[Task item] Every line below that includes the word "Enable" needs to be copied.

[Data listing]
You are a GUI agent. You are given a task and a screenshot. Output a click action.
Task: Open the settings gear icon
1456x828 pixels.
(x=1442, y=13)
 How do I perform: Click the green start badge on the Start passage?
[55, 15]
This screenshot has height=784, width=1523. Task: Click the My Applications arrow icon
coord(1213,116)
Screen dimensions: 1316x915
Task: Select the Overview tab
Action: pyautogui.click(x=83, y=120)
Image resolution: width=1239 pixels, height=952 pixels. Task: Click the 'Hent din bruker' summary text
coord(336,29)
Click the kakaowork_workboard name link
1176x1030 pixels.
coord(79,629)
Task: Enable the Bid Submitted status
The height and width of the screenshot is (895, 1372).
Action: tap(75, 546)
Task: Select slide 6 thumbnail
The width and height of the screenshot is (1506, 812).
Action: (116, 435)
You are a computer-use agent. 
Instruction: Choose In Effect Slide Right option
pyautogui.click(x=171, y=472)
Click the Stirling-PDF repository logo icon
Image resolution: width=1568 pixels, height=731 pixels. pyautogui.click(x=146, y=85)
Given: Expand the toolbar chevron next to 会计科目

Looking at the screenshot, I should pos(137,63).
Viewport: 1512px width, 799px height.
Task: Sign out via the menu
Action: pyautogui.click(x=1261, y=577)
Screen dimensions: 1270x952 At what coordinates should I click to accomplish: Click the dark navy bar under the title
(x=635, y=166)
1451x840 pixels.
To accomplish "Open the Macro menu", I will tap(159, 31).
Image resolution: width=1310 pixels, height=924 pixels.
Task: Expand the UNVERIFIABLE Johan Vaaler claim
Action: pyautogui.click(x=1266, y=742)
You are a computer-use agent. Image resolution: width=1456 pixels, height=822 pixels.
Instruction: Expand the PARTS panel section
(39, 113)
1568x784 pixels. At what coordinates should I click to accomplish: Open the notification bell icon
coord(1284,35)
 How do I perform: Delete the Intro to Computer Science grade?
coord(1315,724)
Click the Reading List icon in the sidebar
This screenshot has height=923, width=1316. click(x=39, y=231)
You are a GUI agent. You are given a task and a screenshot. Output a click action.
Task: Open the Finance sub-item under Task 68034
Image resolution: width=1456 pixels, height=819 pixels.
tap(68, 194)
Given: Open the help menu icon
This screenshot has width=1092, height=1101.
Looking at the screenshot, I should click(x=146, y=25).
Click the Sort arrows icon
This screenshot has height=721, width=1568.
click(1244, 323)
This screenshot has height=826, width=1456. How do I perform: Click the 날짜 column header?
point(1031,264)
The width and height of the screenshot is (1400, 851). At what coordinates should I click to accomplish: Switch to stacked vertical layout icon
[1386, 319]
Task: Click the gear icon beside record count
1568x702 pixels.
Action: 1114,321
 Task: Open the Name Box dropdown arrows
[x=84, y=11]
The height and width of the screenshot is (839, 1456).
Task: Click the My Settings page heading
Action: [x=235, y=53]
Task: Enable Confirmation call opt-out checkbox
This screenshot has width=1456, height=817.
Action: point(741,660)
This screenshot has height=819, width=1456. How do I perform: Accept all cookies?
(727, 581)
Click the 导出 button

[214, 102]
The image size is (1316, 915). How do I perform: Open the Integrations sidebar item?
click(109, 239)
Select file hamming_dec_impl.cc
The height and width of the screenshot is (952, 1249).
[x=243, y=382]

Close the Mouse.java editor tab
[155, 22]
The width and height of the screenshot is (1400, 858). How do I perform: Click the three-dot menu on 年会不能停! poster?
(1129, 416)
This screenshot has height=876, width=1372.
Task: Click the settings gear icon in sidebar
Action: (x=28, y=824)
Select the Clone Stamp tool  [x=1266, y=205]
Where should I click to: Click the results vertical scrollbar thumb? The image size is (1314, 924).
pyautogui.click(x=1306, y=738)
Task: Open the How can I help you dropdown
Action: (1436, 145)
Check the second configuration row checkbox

[Answer box]
Task: Enable the Bid Submitted status
Task: Enable Confirmation call opt-out checkbox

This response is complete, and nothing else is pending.